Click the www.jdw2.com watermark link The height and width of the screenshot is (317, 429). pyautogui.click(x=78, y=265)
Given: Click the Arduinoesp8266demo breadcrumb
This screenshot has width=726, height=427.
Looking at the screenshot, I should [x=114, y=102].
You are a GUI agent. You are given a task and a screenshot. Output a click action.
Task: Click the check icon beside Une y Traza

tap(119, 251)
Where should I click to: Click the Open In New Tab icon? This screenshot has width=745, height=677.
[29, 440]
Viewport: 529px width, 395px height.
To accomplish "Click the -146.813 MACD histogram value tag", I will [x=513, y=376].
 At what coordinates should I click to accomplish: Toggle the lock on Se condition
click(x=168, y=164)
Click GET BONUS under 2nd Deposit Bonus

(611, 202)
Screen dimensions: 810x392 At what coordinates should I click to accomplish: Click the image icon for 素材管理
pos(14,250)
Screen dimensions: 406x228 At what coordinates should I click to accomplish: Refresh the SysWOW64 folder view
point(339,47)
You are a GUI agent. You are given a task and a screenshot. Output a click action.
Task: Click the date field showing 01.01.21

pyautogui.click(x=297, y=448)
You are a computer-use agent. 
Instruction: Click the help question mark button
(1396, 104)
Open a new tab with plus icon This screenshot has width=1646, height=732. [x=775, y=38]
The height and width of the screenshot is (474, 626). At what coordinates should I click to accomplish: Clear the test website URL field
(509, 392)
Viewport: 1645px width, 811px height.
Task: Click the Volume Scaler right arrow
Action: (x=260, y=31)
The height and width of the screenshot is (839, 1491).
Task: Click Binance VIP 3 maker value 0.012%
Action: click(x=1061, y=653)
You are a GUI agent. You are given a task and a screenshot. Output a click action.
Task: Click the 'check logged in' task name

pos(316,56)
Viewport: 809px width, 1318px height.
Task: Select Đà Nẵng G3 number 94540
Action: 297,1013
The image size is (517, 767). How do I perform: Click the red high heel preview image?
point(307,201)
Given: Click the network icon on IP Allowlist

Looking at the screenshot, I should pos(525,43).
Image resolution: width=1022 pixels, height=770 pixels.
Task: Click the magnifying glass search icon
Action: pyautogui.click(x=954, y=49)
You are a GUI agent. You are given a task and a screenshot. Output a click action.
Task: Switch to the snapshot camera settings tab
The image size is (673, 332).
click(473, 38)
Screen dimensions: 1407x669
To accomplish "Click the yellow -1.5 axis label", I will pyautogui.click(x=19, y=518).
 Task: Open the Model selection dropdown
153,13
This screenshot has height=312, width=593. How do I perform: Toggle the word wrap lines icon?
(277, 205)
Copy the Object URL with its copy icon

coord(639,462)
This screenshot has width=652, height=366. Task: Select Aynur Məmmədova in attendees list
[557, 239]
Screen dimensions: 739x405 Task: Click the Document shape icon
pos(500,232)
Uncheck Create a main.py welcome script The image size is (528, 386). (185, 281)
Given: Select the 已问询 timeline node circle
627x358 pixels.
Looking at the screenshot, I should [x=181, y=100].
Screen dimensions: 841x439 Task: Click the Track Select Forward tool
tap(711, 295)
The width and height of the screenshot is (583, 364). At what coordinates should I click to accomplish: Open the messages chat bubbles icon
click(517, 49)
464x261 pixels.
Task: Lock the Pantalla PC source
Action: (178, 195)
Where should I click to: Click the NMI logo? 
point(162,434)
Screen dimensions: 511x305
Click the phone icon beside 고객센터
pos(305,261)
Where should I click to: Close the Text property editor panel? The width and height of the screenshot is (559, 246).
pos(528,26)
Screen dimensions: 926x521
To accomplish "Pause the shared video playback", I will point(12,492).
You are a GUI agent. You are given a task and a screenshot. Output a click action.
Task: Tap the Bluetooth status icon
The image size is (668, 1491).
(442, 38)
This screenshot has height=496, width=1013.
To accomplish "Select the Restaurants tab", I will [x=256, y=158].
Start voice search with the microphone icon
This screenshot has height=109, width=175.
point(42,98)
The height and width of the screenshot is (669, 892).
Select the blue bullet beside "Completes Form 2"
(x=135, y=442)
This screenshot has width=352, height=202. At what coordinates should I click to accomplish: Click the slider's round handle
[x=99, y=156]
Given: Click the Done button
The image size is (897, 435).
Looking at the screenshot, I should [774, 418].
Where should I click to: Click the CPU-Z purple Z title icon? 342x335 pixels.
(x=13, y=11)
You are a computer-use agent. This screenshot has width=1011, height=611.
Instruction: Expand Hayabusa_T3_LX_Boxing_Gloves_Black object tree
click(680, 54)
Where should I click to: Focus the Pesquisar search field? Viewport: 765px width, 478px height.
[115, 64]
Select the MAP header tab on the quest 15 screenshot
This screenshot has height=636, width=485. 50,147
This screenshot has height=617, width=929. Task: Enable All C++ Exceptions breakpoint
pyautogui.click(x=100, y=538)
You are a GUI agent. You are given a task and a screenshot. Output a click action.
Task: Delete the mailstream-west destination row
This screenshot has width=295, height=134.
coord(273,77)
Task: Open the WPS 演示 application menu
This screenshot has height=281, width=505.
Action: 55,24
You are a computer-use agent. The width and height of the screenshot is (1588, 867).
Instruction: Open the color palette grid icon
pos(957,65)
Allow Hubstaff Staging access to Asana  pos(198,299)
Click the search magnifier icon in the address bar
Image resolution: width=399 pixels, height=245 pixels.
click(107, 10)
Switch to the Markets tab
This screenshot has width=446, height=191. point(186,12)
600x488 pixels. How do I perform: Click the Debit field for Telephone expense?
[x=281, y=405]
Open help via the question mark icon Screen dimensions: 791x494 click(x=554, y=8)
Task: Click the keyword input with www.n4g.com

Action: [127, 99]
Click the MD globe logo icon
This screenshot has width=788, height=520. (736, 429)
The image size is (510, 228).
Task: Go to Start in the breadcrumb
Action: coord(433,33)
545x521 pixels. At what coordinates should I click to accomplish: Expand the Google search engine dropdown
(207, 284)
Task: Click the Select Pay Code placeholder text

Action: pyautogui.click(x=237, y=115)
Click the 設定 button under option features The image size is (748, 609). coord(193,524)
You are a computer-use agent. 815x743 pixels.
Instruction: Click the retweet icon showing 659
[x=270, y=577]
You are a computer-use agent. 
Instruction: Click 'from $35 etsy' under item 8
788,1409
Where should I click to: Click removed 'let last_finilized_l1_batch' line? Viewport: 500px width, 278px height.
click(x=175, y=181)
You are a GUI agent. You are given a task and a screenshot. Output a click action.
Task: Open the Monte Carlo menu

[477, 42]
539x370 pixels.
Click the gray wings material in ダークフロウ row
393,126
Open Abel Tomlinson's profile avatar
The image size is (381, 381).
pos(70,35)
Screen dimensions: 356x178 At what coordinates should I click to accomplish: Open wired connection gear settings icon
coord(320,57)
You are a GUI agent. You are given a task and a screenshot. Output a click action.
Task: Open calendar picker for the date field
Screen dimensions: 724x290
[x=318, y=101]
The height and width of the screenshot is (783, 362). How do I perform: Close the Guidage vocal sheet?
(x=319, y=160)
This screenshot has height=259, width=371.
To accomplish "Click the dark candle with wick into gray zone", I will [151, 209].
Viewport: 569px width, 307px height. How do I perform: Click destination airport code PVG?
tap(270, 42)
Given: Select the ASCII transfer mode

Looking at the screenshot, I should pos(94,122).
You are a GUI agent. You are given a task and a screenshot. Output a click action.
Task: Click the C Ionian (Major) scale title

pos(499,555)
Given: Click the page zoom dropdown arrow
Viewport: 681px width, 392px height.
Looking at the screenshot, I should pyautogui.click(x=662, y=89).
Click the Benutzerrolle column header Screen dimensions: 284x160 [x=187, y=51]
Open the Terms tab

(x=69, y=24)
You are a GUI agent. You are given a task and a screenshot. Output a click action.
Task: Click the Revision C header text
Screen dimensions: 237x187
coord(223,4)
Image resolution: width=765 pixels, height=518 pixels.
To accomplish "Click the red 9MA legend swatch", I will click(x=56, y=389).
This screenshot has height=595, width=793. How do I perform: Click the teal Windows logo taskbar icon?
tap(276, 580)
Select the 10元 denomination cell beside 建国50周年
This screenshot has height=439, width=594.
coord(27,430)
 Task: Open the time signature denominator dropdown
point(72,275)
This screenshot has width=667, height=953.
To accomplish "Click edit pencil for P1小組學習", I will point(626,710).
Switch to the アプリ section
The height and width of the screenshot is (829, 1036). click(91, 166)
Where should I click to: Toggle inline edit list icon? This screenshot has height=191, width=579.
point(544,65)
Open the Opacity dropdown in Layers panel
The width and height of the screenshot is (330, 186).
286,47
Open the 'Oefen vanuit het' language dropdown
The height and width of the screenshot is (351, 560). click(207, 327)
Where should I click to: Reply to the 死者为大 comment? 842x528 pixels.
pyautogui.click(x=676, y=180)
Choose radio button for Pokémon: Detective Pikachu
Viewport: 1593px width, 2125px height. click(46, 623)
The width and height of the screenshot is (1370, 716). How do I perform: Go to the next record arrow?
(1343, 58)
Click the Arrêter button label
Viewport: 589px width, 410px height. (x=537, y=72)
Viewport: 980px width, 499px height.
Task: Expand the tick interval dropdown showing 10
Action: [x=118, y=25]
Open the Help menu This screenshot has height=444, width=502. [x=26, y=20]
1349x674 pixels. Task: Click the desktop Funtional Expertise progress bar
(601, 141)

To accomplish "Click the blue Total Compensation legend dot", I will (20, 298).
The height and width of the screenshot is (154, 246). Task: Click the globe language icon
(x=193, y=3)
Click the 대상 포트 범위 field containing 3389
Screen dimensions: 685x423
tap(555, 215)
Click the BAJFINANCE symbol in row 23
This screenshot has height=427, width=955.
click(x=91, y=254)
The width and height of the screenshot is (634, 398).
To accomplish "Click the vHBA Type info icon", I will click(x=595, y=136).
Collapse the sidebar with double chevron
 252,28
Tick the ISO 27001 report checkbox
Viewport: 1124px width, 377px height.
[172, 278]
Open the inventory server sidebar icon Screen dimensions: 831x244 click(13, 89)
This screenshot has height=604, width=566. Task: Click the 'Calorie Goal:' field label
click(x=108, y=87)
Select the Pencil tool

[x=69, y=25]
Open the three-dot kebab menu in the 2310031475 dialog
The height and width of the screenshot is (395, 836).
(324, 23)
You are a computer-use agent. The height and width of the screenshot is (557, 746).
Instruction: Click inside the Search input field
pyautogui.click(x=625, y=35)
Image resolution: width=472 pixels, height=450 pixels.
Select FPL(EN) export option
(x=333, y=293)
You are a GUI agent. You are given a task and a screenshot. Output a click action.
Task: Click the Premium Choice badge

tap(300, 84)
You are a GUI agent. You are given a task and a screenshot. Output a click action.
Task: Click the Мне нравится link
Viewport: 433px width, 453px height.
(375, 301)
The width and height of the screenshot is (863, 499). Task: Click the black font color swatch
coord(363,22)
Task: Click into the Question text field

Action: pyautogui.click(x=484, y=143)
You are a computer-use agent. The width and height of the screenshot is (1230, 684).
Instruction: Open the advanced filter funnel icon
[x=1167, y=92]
·····
▶ _DIRECTIONS FOR THIS TASK_: Within the listing, how many lines carry the word "legend"? Answer with the number alone.

▶ _RESPONSE TO THE EXERCISE_: 2